**Work instruction:**
Below is a block of records. Copy every line in it that contains the word "label".

(Entries taken from a collection)
--------------------------------------------------
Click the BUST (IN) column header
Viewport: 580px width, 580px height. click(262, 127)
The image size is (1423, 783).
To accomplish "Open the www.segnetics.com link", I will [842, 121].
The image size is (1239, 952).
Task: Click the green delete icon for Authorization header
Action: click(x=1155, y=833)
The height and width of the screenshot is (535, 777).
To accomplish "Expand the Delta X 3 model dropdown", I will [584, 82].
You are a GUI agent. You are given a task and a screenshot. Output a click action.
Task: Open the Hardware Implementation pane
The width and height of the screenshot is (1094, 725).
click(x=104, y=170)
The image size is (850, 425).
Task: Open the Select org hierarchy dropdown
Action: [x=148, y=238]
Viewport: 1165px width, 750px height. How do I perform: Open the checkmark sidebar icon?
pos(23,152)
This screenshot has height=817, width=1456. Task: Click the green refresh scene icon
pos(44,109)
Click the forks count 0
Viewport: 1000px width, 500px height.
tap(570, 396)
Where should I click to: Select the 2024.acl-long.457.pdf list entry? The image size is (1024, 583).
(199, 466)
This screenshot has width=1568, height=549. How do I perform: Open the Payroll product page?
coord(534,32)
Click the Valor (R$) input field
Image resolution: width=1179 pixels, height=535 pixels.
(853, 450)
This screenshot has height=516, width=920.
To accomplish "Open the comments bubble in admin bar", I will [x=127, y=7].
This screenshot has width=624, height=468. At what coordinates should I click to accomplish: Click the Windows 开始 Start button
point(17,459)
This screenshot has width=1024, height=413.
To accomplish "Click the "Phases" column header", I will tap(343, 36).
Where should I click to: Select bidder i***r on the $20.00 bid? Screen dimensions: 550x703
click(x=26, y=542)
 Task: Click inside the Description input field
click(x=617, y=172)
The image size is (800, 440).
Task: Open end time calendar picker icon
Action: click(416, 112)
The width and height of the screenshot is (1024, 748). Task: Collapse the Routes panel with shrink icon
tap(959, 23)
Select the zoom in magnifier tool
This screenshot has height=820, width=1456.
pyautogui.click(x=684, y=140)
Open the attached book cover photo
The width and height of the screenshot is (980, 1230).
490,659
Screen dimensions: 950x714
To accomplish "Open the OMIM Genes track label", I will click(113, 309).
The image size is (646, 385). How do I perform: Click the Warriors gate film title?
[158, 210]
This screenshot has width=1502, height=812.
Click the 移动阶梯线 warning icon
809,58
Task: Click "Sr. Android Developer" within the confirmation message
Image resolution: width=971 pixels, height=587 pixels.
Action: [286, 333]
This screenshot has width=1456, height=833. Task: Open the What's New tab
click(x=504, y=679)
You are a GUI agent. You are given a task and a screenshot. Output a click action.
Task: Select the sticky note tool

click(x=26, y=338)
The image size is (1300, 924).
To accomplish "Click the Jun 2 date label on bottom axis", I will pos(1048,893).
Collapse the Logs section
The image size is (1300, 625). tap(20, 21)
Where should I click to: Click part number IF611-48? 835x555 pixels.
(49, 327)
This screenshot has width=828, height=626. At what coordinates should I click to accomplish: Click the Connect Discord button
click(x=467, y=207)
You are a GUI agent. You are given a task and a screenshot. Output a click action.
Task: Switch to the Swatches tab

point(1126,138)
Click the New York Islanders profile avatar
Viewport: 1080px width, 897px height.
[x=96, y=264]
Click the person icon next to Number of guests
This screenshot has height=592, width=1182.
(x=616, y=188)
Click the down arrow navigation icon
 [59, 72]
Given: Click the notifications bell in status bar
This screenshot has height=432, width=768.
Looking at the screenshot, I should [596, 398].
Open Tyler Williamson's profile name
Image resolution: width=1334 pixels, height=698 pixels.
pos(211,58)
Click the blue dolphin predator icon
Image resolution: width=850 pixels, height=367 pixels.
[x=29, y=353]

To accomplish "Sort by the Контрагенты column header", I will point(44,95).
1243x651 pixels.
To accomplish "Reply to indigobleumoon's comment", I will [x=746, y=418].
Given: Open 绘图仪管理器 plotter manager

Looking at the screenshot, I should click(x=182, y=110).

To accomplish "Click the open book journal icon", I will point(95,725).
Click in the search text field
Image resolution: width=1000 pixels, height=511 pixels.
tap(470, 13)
--------------------------------------------------
**Problem solution:**
To accomplish "Open the OMIM Genes track label", I will click(113, 309).
To accomplish "Click the Jun 2 date label on bottom axis", I will pos(1048,893).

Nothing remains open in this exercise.